RECORDS SUPPLIED Block Start

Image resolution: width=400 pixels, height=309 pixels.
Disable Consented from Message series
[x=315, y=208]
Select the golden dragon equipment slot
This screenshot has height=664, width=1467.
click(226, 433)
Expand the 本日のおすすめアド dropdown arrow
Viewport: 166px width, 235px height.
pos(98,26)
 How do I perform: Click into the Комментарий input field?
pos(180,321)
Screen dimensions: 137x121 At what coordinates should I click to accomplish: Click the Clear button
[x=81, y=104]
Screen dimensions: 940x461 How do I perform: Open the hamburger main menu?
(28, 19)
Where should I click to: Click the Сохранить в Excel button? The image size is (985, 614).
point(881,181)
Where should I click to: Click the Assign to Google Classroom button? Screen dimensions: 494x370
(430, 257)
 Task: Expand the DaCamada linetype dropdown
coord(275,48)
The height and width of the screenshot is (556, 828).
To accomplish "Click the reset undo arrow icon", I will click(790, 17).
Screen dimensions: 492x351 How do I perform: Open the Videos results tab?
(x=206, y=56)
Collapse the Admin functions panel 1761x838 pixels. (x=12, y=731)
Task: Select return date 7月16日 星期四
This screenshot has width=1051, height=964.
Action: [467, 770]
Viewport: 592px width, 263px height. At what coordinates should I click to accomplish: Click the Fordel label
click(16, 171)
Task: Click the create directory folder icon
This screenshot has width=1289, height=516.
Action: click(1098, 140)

RECORDS SUPPLIED Block End

__TASK BRIEF__: Each line of the data above is to be set down exactly.

__TASK RESPONSE__:
Image resolution: width=400 pixels, height=309 pixels.
Disable Consented from Message series
[x=315, y=208]
Select the golden dragon equipment slot
This screenshot has height=664, width=1467.
click(226, 433)
Expand the 本日のおすすめアド dropdown arrow
Viewport: 166px width, 235px height.
pos(98,26)
 How do I perform: Click into the Комментарий input field?
pos(180,321)
Screen dimensions: 137x121 At what coordinates should I click to accomplish: Click the Clear button
[x=81, y=104]
Screen dimensions: 940x461 How do I perform: Open the hamburger main menu?
(28, 19)
Where should I click to: Click the Сохранить в Excel button? The image size is (985, 614).
point(881,181)
Where should I click to: Click the Assign to Google Classroom button? Screen dimensions: 494x370
(430, 257)
 Task: Expand the DaCamada linetype dropdown
coord(275,48)
The height and width of the screenshot is (556, 828).
To accomplish "Click the reset undo arrow icon", I will click(790, 17).
Screen dimensions: 492x351 How do I perform: Open the Videos results tab?
(x=206, y=56)
Collapse the Admin functions panel 1761x838 pixels. (x=12, y=731)
Task: Select return date 7月16日 星期四
This screenshot has width=1051, height=964.
Action: [467, 770]
Viewport: 592px width, 263px height. At what coordinates should I click to accomplish: Click the Fordel label
click(16, 171)
Task: Click the create directory folder icon
This screenshot has width=1289, height=516.
Action: click(1098, 140)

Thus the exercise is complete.